> On Oct 6, 2016, at 7:45 AM, <oco...@email.cz> <oco...@email.cz> wrote:
> 
> - The traffic going out of tor exit nodes in our network is even worse that 
> the one which is comming out of the internet. Paul who started this thread 
> has constant flow over 50kpps. It consists mostly from various DoS attacks + 
> exploits against many known CMS. I wouldn't wonder if there could come an 
> attack against our infrastructure. Anyway it would be really interesting to 
> analyze that flow completely.


This is a useful point. Tor IPS wouldn't need to "censor" anything, or even 
scan Tor traffic. Tor nodes are under constant attack, they're natural 
"honeypot" servers. TIPS could detect a base set of commonly-known malicious 
attacks _on_the_node_itself_ (not on internal Tor traffic), and then determine 
if those attacks were coming from another Tor node (easily done). If so, TIPS 
could "run it up the chain" to block the actual offending host at the other end 
of the Tor connection, (probably) without compromising anonymity, and without 
breaking the Tor network.

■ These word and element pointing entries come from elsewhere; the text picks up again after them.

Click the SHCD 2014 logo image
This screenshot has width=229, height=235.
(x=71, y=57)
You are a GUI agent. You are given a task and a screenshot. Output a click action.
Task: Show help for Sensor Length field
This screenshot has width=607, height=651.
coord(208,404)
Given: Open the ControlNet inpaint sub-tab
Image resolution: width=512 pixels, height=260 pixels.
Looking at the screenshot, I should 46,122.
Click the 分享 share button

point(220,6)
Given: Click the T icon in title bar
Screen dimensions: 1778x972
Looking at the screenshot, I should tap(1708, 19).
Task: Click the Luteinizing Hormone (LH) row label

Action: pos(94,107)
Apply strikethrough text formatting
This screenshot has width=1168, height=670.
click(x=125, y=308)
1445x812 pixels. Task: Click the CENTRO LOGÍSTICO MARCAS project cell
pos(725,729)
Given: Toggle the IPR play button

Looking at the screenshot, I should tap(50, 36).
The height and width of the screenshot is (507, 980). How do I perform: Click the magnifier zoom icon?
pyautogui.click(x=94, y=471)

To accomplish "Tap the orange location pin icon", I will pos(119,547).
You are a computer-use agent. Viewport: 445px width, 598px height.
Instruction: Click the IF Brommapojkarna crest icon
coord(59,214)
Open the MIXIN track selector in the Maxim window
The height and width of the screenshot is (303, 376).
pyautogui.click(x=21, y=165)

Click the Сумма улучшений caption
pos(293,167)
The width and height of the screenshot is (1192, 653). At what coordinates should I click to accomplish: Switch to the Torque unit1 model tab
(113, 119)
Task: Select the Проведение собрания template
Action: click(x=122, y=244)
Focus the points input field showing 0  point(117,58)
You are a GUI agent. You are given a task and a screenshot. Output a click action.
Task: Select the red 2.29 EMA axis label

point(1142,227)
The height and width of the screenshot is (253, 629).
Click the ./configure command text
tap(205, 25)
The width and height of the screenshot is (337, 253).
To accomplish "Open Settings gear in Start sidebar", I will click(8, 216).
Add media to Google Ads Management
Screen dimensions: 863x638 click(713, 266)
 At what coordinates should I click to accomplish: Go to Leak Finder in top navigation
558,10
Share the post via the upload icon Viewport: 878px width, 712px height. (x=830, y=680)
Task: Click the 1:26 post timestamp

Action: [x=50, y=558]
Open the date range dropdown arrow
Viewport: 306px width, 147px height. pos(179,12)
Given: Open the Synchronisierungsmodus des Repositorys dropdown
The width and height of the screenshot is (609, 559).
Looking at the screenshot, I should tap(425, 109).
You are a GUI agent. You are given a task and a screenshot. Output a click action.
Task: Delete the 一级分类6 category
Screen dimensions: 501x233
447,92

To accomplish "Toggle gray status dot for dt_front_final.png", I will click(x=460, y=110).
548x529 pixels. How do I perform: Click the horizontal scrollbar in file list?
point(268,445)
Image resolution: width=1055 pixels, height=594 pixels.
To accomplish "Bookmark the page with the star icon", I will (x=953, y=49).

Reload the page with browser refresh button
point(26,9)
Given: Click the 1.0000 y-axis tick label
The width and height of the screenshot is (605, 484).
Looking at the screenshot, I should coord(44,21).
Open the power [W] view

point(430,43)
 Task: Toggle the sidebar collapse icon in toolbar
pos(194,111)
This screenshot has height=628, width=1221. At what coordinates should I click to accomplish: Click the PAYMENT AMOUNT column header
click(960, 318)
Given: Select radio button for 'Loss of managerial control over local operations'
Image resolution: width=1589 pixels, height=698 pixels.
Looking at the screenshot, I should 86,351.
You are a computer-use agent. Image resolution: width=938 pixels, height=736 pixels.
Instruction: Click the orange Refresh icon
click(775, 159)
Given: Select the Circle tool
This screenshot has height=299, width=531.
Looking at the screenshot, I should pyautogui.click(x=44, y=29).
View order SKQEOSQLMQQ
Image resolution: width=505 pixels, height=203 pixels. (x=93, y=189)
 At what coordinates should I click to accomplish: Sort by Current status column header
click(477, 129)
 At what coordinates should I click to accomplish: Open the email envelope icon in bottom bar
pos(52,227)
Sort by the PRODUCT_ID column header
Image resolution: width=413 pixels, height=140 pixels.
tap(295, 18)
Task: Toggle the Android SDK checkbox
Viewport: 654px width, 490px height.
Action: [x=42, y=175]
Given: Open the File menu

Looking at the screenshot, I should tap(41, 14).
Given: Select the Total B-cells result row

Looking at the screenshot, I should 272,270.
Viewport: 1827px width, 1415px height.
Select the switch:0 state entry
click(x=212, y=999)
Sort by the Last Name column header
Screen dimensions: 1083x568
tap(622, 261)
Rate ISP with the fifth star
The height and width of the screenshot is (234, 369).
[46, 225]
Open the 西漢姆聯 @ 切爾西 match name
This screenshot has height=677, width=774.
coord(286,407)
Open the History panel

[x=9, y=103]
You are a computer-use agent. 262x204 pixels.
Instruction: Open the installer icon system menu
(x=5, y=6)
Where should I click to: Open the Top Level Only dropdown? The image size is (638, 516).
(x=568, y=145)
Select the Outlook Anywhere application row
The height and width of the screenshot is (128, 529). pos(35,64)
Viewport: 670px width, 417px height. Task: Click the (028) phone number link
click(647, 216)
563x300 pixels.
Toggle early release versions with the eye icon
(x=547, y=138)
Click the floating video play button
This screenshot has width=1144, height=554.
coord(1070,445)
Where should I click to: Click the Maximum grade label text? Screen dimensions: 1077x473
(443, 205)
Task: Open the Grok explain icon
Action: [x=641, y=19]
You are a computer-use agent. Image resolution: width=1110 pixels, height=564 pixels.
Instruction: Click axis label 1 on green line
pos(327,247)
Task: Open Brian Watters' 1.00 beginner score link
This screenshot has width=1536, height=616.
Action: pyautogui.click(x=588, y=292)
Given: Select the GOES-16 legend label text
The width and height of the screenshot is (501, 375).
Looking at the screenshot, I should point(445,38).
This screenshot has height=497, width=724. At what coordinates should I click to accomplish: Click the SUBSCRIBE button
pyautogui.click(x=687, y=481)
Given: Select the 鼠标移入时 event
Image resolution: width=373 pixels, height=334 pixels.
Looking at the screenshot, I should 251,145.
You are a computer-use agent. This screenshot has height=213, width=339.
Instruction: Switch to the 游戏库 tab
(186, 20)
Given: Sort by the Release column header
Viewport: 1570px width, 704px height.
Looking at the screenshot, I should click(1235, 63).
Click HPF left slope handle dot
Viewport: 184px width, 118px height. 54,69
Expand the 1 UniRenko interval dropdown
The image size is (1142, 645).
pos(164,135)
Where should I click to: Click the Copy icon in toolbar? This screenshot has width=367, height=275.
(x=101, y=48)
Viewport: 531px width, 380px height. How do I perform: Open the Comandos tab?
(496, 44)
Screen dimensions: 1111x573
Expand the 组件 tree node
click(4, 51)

Attacks coming from a non-Tor node could optionally 
be ignored or processed like a "standard" IPS, depending on how it's 
implemented.

I recognize that the actual implementation is still non-trivial, but this would 
at least give the Tor network a base level of IPS capability without breaking 
anything. More important, it would demonstrate to the Internet community that 
Tor is actually doing something proactive about abuse. Tor claims to operate 
like a specialized ISP, and any good ISP protects its own servers.